### Information provided ###

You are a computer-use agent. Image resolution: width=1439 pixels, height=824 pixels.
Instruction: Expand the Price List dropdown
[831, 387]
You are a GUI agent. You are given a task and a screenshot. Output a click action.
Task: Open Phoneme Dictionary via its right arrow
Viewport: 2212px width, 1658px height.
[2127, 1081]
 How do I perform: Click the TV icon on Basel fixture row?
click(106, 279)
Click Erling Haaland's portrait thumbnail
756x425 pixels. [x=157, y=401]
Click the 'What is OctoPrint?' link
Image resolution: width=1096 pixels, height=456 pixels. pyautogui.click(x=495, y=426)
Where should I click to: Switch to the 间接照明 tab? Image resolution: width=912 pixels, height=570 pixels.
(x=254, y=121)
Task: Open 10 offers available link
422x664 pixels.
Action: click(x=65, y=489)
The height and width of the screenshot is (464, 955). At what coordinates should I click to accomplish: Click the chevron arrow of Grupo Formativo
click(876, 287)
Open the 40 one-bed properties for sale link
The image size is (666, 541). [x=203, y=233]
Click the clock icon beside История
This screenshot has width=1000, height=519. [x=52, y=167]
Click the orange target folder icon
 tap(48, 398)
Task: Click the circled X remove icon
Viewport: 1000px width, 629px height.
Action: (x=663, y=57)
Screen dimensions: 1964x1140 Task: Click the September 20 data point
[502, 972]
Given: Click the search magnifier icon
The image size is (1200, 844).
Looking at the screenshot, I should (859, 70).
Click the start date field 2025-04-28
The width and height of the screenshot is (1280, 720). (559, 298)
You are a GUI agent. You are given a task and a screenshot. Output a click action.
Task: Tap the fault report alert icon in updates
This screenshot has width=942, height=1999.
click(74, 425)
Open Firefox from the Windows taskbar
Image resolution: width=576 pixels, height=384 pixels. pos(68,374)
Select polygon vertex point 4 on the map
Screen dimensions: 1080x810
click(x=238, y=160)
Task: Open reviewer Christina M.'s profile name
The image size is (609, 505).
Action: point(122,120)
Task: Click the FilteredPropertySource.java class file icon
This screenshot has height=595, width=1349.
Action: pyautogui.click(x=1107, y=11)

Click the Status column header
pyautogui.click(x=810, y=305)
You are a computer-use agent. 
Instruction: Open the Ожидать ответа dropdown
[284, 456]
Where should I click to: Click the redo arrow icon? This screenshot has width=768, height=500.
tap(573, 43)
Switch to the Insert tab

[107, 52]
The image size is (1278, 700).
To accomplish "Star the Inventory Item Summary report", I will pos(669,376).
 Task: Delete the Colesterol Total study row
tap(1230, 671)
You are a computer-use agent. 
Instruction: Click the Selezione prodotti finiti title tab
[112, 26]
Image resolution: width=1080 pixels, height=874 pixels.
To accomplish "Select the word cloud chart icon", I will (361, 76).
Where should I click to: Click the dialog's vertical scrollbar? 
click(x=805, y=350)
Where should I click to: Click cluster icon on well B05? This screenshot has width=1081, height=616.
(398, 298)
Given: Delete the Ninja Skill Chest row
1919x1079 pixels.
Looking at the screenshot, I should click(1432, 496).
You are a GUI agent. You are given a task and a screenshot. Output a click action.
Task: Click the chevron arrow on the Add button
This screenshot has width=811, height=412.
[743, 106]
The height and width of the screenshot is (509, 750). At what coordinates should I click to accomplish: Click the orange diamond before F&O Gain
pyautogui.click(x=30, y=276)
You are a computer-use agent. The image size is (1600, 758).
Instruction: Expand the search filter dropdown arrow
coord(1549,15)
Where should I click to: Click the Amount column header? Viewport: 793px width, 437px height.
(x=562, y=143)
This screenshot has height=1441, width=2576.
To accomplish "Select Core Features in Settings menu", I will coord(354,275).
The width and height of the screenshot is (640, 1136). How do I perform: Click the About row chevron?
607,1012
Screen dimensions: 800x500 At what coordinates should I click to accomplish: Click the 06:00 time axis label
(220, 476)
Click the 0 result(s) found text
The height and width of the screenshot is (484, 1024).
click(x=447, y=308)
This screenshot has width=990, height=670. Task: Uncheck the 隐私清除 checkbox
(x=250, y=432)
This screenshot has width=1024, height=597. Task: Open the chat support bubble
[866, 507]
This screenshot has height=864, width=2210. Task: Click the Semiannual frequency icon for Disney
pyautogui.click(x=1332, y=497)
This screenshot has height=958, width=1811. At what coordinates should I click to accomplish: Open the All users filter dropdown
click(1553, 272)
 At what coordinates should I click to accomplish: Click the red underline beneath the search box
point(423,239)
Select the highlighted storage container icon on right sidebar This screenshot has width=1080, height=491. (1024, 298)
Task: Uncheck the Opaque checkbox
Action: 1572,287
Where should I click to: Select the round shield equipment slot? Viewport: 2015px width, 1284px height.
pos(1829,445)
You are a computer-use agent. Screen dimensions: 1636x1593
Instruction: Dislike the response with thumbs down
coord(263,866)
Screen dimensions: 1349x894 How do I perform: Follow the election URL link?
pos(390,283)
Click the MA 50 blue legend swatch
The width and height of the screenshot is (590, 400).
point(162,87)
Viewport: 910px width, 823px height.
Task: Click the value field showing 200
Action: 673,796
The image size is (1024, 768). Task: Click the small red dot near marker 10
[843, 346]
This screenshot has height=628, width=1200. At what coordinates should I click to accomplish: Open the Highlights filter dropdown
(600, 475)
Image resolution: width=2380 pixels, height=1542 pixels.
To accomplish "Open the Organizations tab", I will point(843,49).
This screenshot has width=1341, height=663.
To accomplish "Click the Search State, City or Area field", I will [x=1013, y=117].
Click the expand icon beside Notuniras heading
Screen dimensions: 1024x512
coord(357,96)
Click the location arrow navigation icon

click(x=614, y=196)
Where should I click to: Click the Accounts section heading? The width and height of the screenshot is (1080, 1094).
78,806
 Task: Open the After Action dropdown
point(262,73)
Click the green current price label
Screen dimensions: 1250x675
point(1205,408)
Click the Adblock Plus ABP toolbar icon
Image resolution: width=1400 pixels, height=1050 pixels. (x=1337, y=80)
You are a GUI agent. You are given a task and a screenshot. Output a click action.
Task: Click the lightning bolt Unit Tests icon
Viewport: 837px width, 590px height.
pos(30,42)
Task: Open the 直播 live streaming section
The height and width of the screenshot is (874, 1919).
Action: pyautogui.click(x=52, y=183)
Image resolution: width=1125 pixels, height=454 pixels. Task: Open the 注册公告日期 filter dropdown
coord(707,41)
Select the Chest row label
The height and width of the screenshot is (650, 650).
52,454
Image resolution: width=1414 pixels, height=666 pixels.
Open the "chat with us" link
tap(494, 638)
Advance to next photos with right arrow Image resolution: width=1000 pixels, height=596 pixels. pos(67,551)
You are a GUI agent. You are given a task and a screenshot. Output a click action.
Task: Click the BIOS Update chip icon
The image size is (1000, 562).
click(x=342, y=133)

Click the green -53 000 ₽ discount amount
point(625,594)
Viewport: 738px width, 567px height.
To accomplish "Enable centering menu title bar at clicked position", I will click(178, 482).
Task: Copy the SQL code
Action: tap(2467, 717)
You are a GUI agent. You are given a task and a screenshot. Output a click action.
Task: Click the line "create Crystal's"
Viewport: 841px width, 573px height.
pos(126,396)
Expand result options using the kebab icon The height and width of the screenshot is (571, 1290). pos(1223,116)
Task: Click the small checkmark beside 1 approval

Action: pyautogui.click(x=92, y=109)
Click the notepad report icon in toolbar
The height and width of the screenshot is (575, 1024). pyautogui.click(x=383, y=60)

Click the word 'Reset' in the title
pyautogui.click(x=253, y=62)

###

What the task asks: Which lines run from the one containing "Task: Delete the Colesterol Total study row" through the one containing "Looking at the screenshot, I should click(1432, 496)."? Copy that span of entries verbatim, both ends included.

Output of the exercise:
 Task: Delete the Colesterol Total study row
tap(1230, 671)
You are a computer-use agent. 
Instruction: Click the Selezione prodotti finiti title tab
[112, 26]
Image resolution: width=1080 pixels, height=874 pixels.
To accomplish "Select the word cloud chart icon", I will (361, 76).
Where should I click to: Click the dialog's vertical scrollbar? 
click(x=805, y=350)
Where should I click to: Click cluster icon on well B05? This screenshot has width=1081, height=616.
(398, 298)
Given: Delete the Ninja Skill Chest row
1919x1079 pixels.
Looking at the screenshot, I should click(1432, 496).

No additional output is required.